I'm going to the Eastern Capital, a huge metropolis, the biggest in the Galaxy. I will visit an old friend. But I'm worried because of the spirits traveling the roads, to and from their homes. Surely I may have to cross a river or two. And on the bridge? What about the man who rides next to me on that night bus? What about the girl at the station? And even more dangerous- what about the girl I am going to visit? A friend holds the key to places into which others are not allowed, what if a spirit should also enter?

I could avoid the whole thing. I could stay in this ancient city guarded that night by the five great fires on the mountainsides. I could watch and enjoy the festival as a foreigner would, alone, an observer. I could sleep, clutching my assumptions, my answers and my ego.

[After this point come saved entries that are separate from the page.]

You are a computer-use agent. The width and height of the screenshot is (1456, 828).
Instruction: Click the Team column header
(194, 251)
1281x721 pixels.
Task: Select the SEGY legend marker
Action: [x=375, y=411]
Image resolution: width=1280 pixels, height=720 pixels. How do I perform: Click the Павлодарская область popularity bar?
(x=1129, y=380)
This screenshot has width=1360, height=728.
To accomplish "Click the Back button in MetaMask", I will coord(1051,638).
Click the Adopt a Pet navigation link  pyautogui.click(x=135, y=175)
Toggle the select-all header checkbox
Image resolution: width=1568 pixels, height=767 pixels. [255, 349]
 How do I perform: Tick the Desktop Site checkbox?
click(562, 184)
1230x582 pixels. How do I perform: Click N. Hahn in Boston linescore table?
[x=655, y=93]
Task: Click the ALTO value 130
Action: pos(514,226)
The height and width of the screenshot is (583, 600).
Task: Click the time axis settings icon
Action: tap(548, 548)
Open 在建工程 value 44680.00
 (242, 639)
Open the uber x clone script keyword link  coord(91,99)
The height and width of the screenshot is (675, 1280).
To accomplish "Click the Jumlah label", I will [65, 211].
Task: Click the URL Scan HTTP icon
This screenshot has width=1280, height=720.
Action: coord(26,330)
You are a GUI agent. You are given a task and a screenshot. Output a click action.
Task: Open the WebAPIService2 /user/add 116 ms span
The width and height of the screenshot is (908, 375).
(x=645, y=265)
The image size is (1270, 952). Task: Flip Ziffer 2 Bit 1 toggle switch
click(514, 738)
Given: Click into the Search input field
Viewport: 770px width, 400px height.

Or I could go, face the dark road, the dark rivers, bridges... women... and hold my energy, my cool. I won't come unarmed. I'll have the beaded mirror Pat'a Tootsie gave me on Machiit. I'll have a ward for the evil eye too. And all this to what end? To have my wits. Wits, cool, energy. Life is a long road and the mountains cast deep shadows. Every journey requires careful choice of stepping stones, to cross the streams, to cross through the deep moss, to pass through the forests, the fields, the cities. May each stepping stone be its own mountain, with its own spirit. I'll meet it with my own, as an equal.

1 comment:

said...

I really enjoy this passage.
When I was in the in elementary school, in an English class, there is an article about this Japanese latern festival. It stimulate my interest about Japan, about spirits.